May as well kiss commercial real estate goodbye, at least till sometime next year. Yeah, fat chance!
The latest report from the National Association of Realtors is darker than a nighttime boy scout camp out without a roaring fire.
On its website, NAR’s chief economist says, “Because of the lingering impact from the deep recession over the past two years, vacancy rates will trend higher and many commercial property owners will need to make rent concessions.”
But if there is any light ahead at all, it comes from Lawrence Yun’s insistence that commercial real estate “almost always” lags the rest of the economy.
“With the job market expected to turn for the better later this year, we’ll see rising demand for office and warehouse space, but that isn’t likely before 2011.”
Now, you may have taken note of one thing that is a lot for Mr. Yun to hang his hat–and prediction–on: that the job market is “expected to turn for the better later this year.”
I guess it depends on one’s definition of “turn for the better?”
If having fewer people laid off each month is turning for the better, I guess that it is. But, so far, nothing would indicate that any meaningful non government jobs are being created and, even if that were to start happening, economists expect it to take years before the employment level reaches its peak of just a few short years ago.

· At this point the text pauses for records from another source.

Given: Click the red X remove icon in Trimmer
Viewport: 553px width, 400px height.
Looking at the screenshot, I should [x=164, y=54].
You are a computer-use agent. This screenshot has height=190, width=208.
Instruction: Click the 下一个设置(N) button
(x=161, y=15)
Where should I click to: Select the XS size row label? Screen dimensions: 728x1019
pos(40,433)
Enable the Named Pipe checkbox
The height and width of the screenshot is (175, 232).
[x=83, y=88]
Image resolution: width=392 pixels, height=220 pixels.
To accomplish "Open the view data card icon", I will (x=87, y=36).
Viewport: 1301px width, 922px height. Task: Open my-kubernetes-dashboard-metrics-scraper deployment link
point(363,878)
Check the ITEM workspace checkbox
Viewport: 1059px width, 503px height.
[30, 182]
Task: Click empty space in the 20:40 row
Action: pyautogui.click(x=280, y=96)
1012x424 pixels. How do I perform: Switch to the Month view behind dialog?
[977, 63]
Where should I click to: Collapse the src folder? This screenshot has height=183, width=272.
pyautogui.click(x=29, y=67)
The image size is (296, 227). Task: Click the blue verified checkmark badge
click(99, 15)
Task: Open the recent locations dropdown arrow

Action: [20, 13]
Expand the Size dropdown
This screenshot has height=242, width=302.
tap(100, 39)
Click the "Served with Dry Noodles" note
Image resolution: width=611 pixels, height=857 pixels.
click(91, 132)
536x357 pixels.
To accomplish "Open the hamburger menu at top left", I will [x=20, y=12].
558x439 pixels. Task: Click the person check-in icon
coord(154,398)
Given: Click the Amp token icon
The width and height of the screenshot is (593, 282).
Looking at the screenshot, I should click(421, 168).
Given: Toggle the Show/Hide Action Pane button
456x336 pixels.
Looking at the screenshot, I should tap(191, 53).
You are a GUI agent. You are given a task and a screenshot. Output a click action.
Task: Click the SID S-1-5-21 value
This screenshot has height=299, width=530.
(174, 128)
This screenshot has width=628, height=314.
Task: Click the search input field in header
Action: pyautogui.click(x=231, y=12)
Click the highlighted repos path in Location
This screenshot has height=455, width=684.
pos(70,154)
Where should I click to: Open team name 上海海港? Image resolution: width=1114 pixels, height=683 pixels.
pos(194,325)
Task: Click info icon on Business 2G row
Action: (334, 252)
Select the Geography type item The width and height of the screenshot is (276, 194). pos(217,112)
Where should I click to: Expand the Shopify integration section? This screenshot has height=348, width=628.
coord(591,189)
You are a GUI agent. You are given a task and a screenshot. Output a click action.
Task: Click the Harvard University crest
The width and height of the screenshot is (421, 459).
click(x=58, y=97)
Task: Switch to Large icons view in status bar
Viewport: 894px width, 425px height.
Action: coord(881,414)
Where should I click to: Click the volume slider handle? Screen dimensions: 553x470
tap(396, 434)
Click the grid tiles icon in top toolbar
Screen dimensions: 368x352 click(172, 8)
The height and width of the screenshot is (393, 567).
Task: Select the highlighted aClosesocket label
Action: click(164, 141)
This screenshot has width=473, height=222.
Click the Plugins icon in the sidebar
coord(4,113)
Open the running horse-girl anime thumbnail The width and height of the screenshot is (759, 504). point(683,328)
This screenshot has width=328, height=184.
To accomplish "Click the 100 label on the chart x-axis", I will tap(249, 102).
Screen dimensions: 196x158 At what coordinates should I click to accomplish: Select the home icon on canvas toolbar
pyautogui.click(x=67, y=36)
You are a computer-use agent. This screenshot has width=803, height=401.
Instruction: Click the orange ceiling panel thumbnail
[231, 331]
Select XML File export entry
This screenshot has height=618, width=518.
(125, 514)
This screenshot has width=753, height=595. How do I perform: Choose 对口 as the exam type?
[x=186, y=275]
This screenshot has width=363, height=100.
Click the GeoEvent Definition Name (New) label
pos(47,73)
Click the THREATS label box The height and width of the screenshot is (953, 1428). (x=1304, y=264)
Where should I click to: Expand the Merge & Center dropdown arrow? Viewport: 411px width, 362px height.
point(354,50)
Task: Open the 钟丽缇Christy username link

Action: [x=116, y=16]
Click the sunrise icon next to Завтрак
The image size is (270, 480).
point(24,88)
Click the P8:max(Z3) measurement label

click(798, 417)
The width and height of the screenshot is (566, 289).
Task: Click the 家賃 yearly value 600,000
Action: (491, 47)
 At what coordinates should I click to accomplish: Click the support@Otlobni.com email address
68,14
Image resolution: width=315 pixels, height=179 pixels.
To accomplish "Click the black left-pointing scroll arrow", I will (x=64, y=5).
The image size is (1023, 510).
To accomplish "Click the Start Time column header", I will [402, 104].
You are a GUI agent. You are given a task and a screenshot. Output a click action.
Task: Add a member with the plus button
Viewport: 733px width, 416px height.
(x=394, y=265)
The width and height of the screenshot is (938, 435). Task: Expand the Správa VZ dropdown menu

At what point, then, does this rather tepid “turn for the better” translate into a more robust commercial real estate sector?
Besides, as Mr. Yun seems to forget ( or wants to avoid discussion of), so many commercial properties are now underwater (worth less than their mortgages), that foreclosures of commercial properties are likely for years to come, say many experts who have studied the matter.
I think it is nonsense to even suggest any real recovery in the commercial sector within only a year or so.
But check back with me in, say, 2015, and we can discuss it further than.